◆ Exercise brief
Reproduce the lines of the material below without any changes.

◆ Excerpted data

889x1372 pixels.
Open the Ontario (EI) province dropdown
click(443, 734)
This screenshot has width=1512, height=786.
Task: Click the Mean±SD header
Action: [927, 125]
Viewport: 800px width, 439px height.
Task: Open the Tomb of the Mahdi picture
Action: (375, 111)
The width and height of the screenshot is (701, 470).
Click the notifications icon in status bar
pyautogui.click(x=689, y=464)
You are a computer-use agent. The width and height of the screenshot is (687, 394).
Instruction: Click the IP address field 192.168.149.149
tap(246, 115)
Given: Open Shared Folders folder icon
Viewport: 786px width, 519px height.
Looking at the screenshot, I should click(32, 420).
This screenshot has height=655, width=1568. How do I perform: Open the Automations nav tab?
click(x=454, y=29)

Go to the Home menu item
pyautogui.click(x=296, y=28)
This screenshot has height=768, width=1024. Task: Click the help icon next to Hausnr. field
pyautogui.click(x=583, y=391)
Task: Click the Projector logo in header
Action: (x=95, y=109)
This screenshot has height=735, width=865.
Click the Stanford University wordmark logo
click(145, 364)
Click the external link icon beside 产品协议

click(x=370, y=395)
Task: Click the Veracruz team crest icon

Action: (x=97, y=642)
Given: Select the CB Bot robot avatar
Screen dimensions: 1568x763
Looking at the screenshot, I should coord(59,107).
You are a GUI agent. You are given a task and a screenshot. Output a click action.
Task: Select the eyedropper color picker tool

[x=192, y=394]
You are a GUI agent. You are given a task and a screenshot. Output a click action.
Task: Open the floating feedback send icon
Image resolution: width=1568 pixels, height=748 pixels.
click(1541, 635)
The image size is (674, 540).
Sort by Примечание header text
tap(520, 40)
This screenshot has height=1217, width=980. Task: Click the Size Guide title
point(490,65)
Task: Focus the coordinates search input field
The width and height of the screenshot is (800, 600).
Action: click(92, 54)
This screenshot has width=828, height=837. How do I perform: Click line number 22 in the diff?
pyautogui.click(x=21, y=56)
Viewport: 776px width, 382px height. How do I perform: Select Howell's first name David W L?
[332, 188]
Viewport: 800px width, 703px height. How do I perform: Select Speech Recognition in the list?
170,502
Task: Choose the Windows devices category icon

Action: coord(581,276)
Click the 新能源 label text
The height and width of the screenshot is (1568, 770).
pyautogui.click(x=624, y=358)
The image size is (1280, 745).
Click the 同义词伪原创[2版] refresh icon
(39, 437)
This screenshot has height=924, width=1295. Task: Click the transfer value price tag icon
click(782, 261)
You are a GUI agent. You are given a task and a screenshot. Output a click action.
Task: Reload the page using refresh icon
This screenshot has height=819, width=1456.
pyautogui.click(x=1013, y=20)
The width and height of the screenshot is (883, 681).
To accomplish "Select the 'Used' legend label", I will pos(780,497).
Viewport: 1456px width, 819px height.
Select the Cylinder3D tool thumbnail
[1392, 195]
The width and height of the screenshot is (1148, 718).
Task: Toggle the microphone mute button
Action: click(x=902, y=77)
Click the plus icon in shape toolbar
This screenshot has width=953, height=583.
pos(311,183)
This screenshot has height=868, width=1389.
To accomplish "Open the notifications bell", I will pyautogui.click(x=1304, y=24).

◆ Result below
889x1372 pixels.
Open the Ontario (EI) province dropdown
click(443, 734)
This screenshot has width=1512, height=786.
Task: Click the Mean±SD header
Action: [927, 125]
Viewport: 800px width, 439px height.
Task: Open the Tomb of the Mahdi picture
Action: (375, 111)
The width and height of the screenshot is (701, 470).
Click the notifications icon in status bar
pyautogui.click(x=689, y=464)
You are a computer-use agent. The width and height of the screenshot is (687, 394).
Instruction: Click the IP address field 192.168.149.149
tap(246, 115)
Given: Open Shared Folders folder icon
Viewport: 786px width, 519px height.
Looking at the screenshot, I should click(32, 420).
This screenshot has height=655, width=1568. How do I perform: Open the Automations nav tab?
click(x=454, y=29)

Go to the Home menu item
pyautogui.click(x=296, y=28)
This screenshot has height=768, width=1024. Task: Click the help icon next to Hausnr. field
pyautogui.click(x=583, y=391)
Task: Click the Projector logo in header
Action: (x=95, y=109)
This screenshot has height=735, width=865.
Click the Stanford University wordmark logo
click(145, 364)
Click the external link icon beside 产品协议

click(x=370, y=395)
Task: Click the Veracruz team crest icon

Action: (x=97, y=642)
Given: Select the CB Bot robot avatar
Screen dimensions: 1568x763
Looking at the screenshot, I should coord(59,107).
You are a GUI agent. You are given a task and a screenshot. Output a click action.
Task: Select the eyedropper color picker tool

[x=192, y=394]
You are a GUI agent. You are given a task and a screenshot. Output a click action.
Task: Open the floating feedback send icon
Image resolution: width=1568 pixels, height=748 pixels.
click(1541, 635)
The image size is (674, 540).
Sort by Примечание header text
tap(520, 40)
This screenshot has height=1217, width=980. Task: Click the Size Guide title
point(490,65)
Task: Focus the coordinates search input field
The width and height of the screenshot is (800, 600).
Action: click(92, 54)
This screenshot has width=828, height=837. How do I perform: Click line number 22 in the diff?
pyautogui.click(x=21, y=56)
Viewport: 776px width, 382px height. How do I perform: Select Howell's first name David W L?
[332, 188]
Viewport: 800px width, 703px height. How do I perform: Select Speech Recognition in the list?
170,502
Task: Choose the Windows devices category icon

Action: coord(581,276)
Click the 新能源 label text
The height and width of the screenshot is (1568, 770).
pyautogui.click(x=624, y=358)
The image size is (1280, 745).
Click the 同义词伪原创[2版] refresh icon
(39, 437)
This screenshot has height=924, width=1295. Task: Click the transfer value price tag icon
click(782, 261)
You are a GUI agent. You are given a task and a screenshot. Output a click action.
Task: Reload the page using refresh icon
This screenshot has height=819, width=1456.
pyautogui.click(x=1013, y=20)
The width and height of the screenshot is (883, 681).
To accomplish "Select the 'Used' legend label", I will pos(780,497).
Viewport: 1456px width, 819px height.
Select the Cylinder3D tool thumbnail
[1392, 195]
The width and height of the screenshot is (1148, 718).
Task: Toggle the microphone mute button
Action: click(x=902, y=77)
Click the plus icon in shape toolbar
This screenshot has width=953, height=583.
pos(311,183)
This screenshot has height=868, width=1389.
To accomplish "Open the notifications bell", I will pyautogui.click(x=1304, y=24).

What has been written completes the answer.